Looking at your example, “Then, David and Elizabeth were working at the school. Elizabeth had a good day. Elizabeth decided to give a bone to Elizabeth”. I’m confused. You say “duplicating the IO token in a distractor sentence”, but I thought David would be the IO here?
Am I confused about the meaning of the IO or was there just a typo in the example?
You are right, there is a typo here. The correct sentence is “Then, David and Elizabeth were working at the school. David had a good day. Elizabeth decided to give a bone to Elizabeth”
When using the corrected adversarial prompt, the probability of S (“Elizabeth”) increases while the probability of IO (“David”) decreases.
Thanks a lot for spotting the typo, we corrected the post!
2.
I’d love if you could expand on this (maybe with an example). It sounds like you’re implying that the circuit you found is not complete?
A way we think the circuit can differ depending on examples is if there are different semantic meaning involved. For instance, in the example above, the object given is a “bone” such that a “a dog” could also be a plausible prediction. If “Elizabeth decided to give a kiss”, then the name of a human seems more plausible. If this is the case, then there should be additional components interfering with the circuit we described to incorporate information about the meaning of the object.
In addition to semantic meaning, there could be different circuits for each template, different circuits could be used to handle different sentence structures.

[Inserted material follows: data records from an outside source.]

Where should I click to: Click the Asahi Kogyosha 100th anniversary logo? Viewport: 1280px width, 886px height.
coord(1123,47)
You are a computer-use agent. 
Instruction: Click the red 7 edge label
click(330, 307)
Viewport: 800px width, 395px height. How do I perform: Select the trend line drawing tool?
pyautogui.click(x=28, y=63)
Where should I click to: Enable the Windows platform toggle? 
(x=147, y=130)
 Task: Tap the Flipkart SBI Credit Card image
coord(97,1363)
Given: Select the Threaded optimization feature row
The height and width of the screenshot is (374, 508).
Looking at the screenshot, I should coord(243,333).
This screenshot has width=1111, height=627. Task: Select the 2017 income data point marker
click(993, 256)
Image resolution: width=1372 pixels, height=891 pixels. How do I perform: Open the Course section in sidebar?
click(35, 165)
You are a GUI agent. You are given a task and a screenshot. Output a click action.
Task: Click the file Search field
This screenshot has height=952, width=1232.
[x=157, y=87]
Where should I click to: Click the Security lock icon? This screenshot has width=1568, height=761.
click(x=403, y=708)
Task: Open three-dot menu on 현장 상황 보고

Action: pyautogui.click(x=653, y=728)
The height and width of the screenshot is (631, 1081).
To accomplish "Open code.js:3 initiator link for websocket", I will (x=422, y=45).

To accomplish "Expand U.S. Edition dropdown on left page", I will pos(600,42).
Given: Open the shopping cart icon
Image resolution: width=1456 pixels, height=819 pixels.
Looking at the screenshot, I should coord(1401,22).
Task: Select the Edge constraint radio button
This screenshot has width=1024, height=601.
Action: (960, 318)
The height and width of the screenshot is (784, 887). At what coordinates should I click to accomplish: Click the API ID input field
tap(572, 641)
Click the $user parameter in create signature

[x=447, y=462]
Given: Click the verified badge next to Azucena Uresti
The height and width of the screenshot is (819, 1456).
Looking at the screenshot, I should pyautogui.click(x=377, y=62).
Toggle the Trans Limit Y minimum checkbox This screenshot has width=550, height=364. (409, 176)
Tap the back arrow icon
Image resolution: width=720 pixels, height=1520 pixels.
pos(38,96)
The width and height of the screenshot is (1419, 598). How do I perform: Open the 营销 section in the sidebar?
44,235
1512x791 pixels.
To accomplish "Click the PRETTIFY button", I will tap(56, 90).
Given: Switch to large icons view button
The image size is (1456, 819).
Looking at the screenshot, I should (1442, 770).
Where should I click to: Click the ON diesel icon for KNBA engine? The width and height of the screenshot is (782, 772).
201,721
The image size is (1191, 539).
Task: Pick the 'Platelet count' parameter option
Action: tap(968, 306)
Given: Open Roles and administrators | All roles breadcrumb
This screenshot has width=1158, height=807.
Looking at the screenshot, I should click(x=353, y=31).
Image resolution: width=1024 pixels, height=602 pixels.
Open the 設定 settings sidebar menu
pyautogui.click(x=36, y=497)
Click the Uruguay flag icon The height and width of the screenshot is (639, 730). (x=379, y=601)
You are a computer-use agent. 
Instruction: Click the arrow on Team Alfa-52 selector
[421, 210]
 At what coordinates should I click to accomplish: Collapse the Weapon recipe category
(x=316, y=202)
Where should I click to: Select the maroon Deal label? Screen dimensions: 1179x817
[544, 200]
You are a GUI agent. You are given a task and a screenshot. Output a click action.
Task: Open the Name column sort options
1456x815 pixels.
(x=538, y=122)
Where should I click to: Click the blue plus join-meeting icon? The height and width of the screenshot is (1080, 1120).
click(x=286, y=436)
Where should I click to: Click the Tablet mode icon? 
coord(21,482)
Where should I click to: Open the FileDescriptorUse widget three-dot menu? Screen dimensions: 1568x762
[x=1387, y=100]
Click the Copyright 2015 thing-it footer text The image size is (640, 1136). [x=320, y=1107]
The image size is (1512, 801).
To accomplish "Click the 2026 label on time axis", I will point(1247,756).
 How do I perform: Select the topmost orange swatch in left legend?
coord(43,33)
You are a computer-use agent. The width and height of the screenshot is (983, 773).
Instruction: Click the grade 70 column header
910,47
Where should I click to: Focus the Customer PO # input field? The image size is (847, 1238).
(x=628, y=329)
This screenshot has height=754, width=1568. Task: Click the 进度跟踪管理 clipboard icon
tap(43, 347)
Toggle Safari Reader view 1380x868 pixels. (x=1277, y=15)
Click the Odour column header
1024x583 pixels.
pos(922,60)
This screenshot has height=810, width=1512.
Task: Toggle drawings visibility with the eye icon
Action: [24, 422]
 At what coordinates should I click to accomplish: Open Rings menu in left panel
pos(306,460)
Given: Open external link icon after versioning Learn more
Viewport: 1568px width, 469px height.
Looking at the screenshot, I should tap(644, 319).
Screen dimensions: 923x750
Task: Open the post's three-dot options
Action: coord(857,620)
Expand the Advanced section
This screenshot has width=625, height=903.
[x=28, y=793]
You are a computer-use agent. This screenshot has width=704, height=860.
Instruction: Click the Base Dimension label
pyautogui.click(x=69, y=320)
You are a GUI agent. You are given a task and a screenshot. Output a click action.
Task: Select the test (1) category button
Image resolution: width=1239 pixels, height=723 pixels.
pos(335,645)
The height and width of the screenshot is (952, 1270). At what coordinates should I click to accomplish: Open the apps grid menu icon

In our study we did not investigate what differ between specific examples as we’re always averaging experiments results on the full distribution. So in this way the circuit we found is not complete, as we can not explain the full distribution of the model outputs. However, we would expect that each circuit would be a variation of the circuit we described in the paper.
There are other ways we think our circuit is not complete, see the section 4.1 for more experiments on these issues.
Thanks for the feedback!
Our current hypothesis is that they write some information about S1′s position (that we called the “position signal”, not as straightforward as a projection of its positional embedding) in the residual stream of S2. (See the paragraph “Locating the position signal.” in section 3.3). I hope this answer your questions.
We currently think that the position signal is a relative pointer from S2 to S1, computed by the difference between the positions S2 and S1. However, our evidence for this claim is quite small (see the last paragraph of Appendix A).
That’s definitely an exciting direction for future research!